“A small group of Bay Area restaurateurs argue (the restaurant labor) shortage is an illusion, that anyone who claims he or she can’t find staff is standing in a field of ripe tomatoes complaining of hunger. Locol, as well as Cala, Home of Chicken and Waffles and a cluster of nonprofit job-training programs, find reserves of talent in places many don’t look: East Oakland, Richmond, probation departments and re-entry houses.” — The San Francisco Chronicle, July 2, 2016

If you’re looking to start a conversation with a chef in any sizable U.S. city, ask her how she’s set for staff: Chefs and restaurant owners across the country are grappling with severe employee shortages that they claim are approaching crisis levels.

The problem, which first blossomed about five years ago, has been exacerbated by the sheer number of new restaurants, growing intolerance for brutal working conditions and aspiring chefs’ impatience to climb the culinary ladder.

Employers’ gripes don’t wash with some observers, who say higher wages would make the issue go away. But restaurateurs who say they’re already charging as much as customers are willing to pay are seeking more creative solutions.

The restaurants profiled by The San Francisco Chronicle are alerting social service agencies and defense attorneys that they’re looking to hire workers with criminal records. The owners of Cala, an upscale Mexican seafood restaurant, even “started wine and service training in a spare office in San Francisco’s Adult Probation Department.”

They warn they haven’t hit on a panacea — the high cost of transportation to restaurants located in ritzy areas and the adrenaline-fueled atmosphere of most kitchens present serious challenges to many former offenders.
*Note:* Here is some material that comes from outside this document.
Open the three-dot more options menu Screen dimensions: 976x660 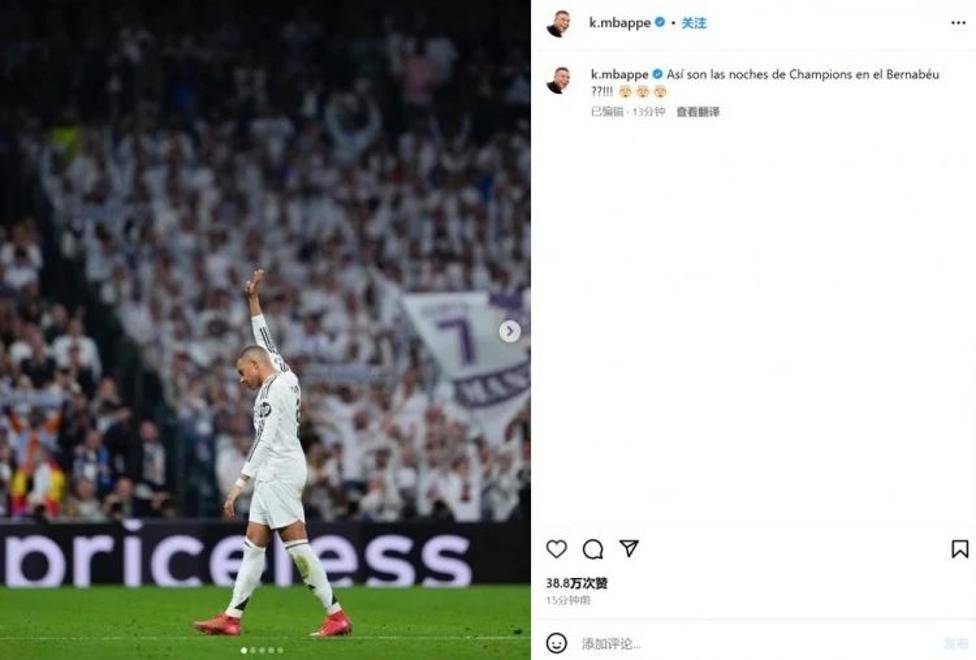click(x=959, y=23)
But 40 percent of the staffers at Cala, which last November earned three-and-one-half stars from Chronicle critic Michael Bauer, were recently incarcerated.

In Charleston, the understaffing crisis is so severe that restaurant owners have lately dispensed with the genteel local tradition of checking with peers before hiring someone away from their restaurants. Yet the “every man for himself” attitude hasn’t much helped the situation. Almost every time a new restaurant here postpones its opening date, or limits service hours more strictly than anticipated, it’s because there aren’t enough workers to go around.
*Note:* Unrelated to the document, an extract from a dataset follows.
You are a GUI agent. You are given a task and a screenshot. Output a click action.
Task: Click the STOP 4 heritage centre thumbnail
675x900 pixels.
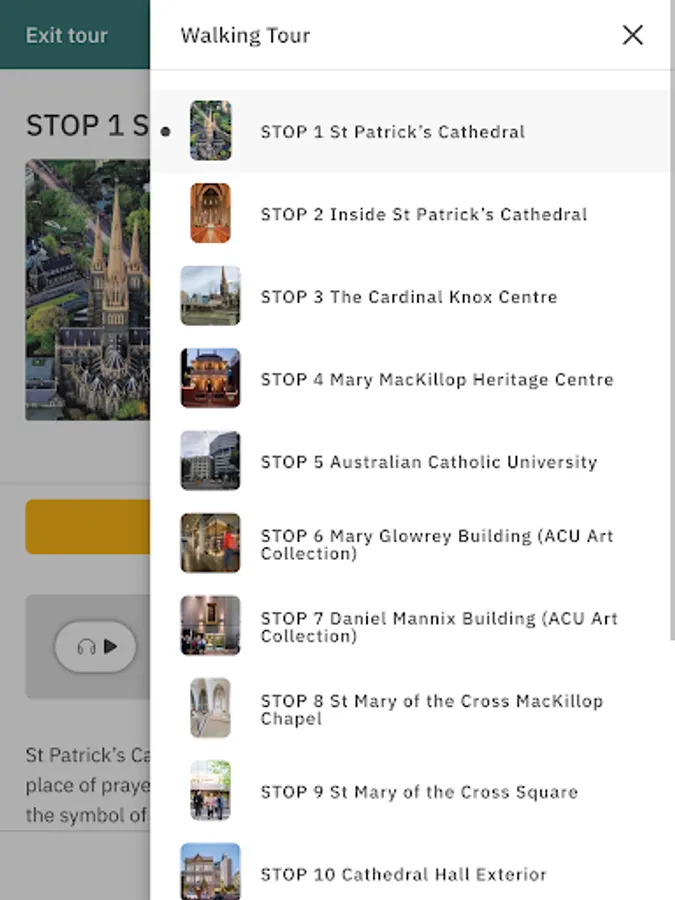coord(210,379)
Social service organizations and schools are aware of the opportunities associated with Charleston’s restaurant growth, and have instituted new culinary training programs, such as RISE at One80 Place and the hospitality academy at St. John’s High School. But many trained cooks prefer to work at chain restaurants located near their homes, where shifts are predictable and, sometimes, benefits are available.

Thus far, no independent restaurant in downtown Charleston has actively pursued hiring ex-cons.